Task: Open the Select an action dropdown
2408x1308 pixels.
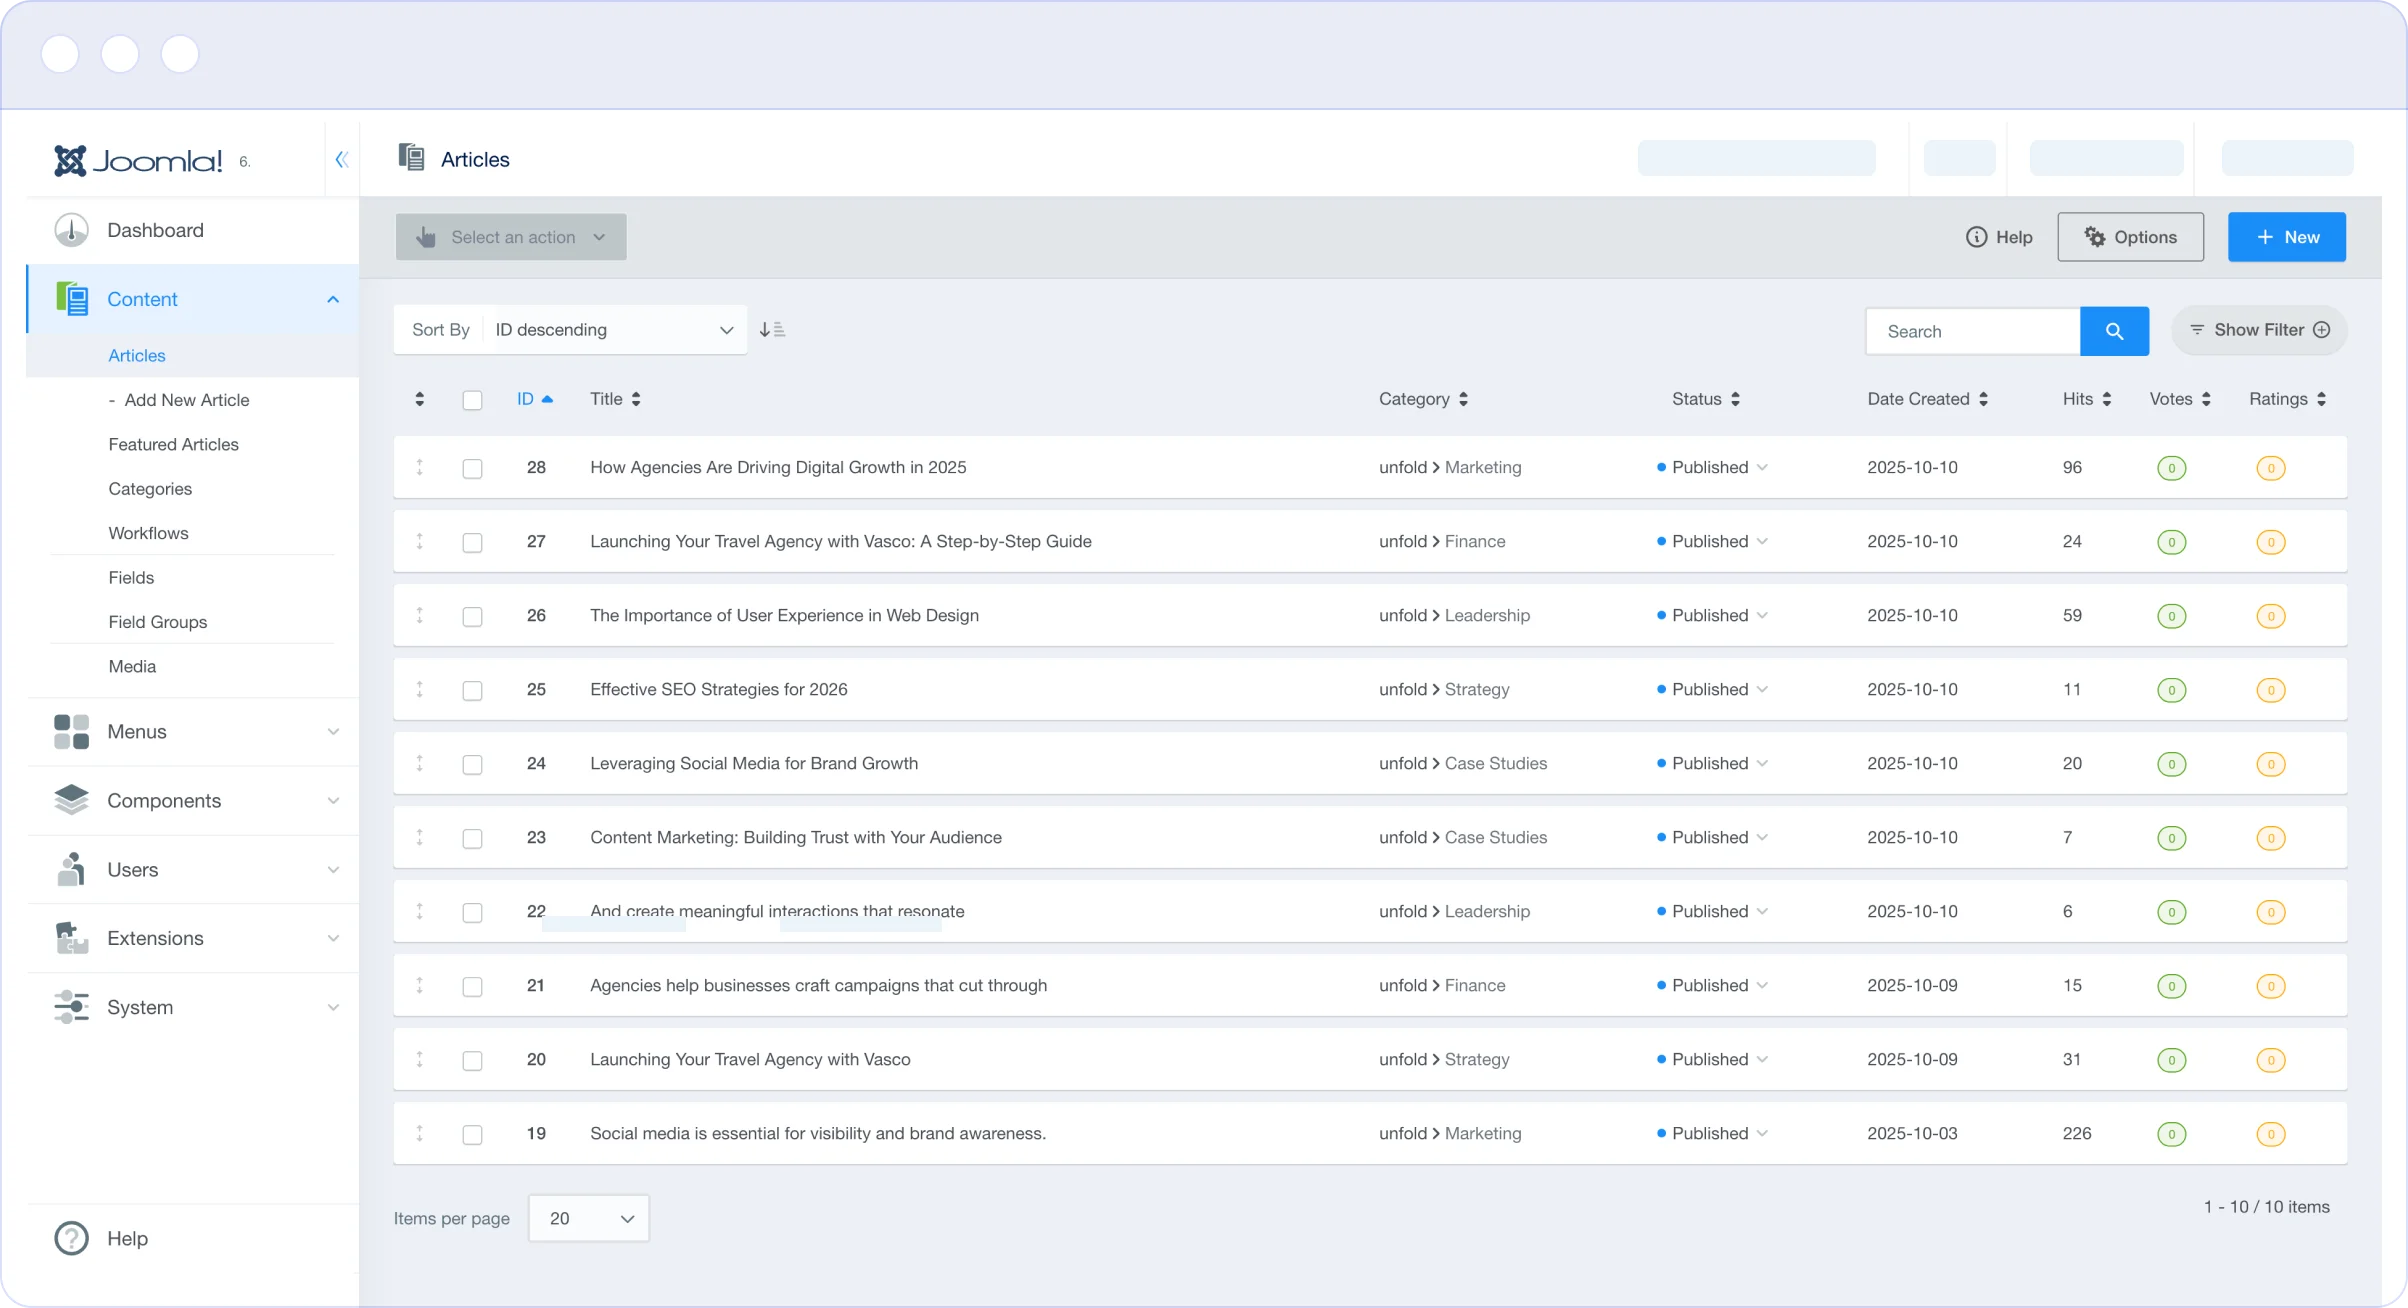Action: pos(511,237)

|---|

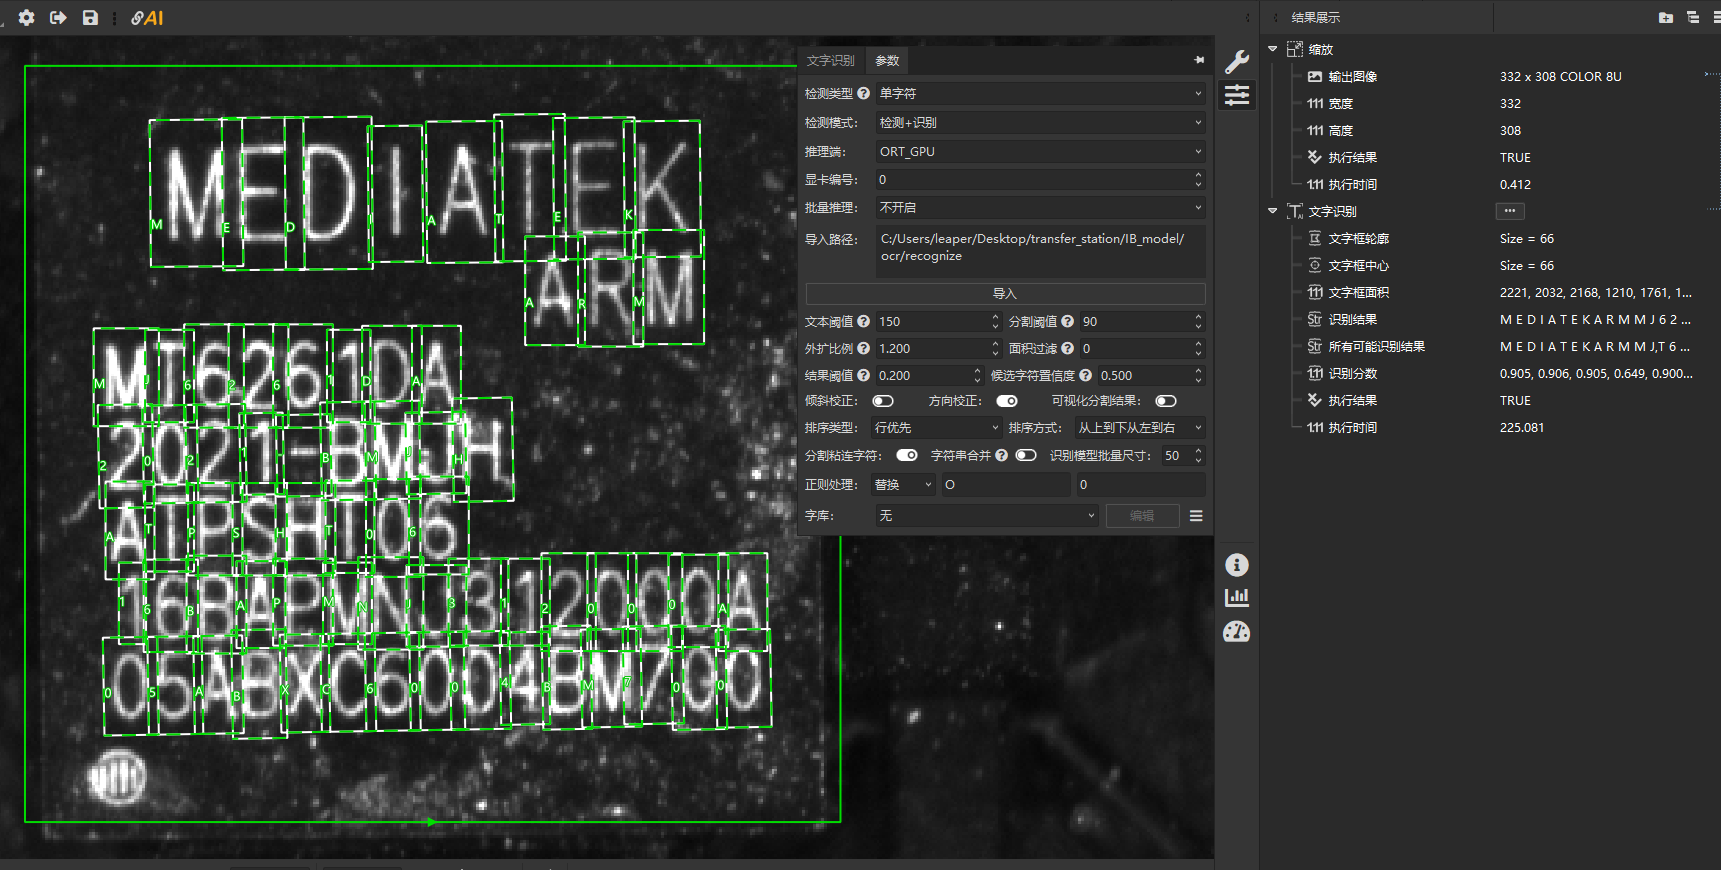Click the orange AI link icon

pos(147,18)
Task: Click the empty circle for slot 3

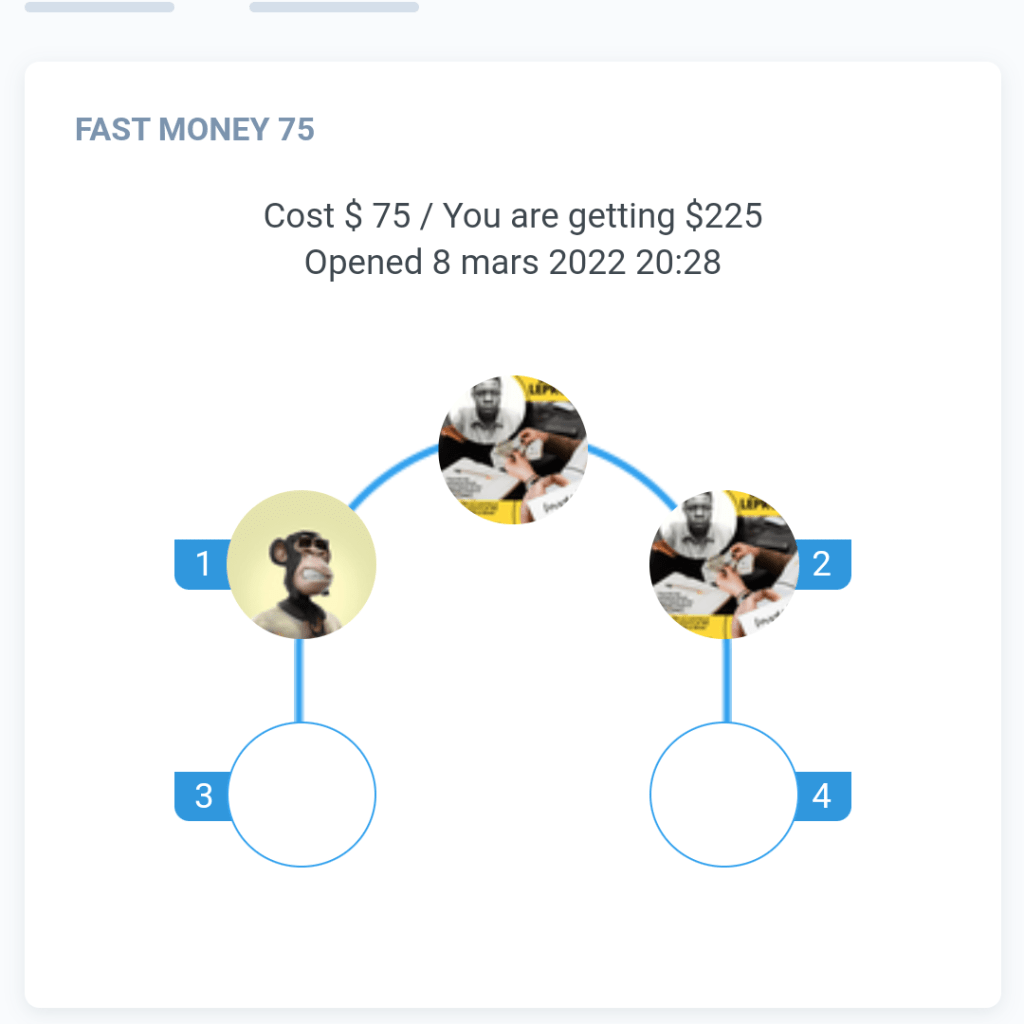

|---|

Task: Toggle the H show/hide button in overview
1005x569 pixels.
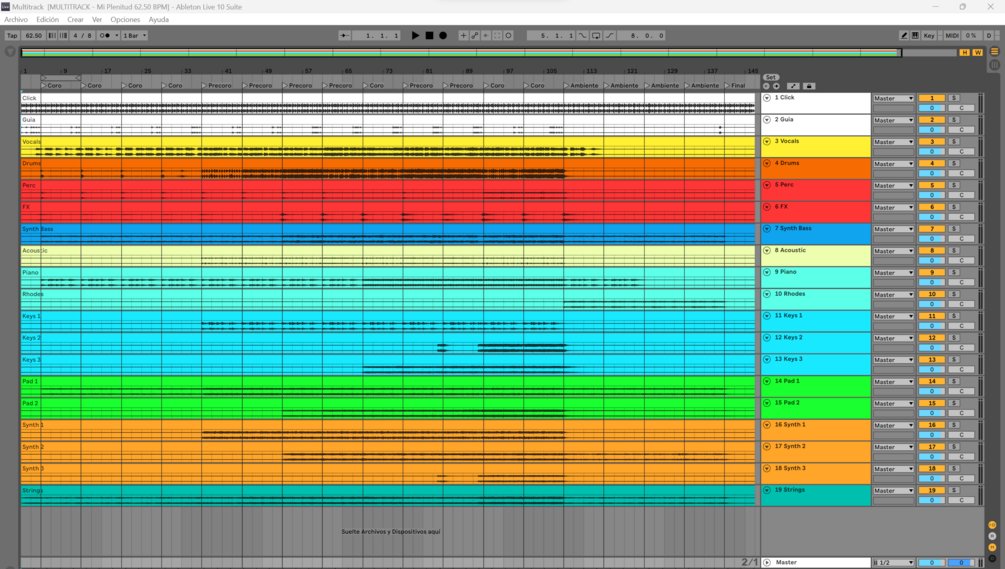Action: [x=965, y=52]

|---|

Task to carry out — Rewrite the data from the line with "Task: Toggle the" up to and including the line with "Action: [x=965, y=52]", replacing "overview" with "sidebar" and keeping everything else the same. Leave the pictures out of your answer.

Answer in full —
Task: Toggle the H show/hide button in sidebar
1005x569 pixels.
Action: [x=965, y=52]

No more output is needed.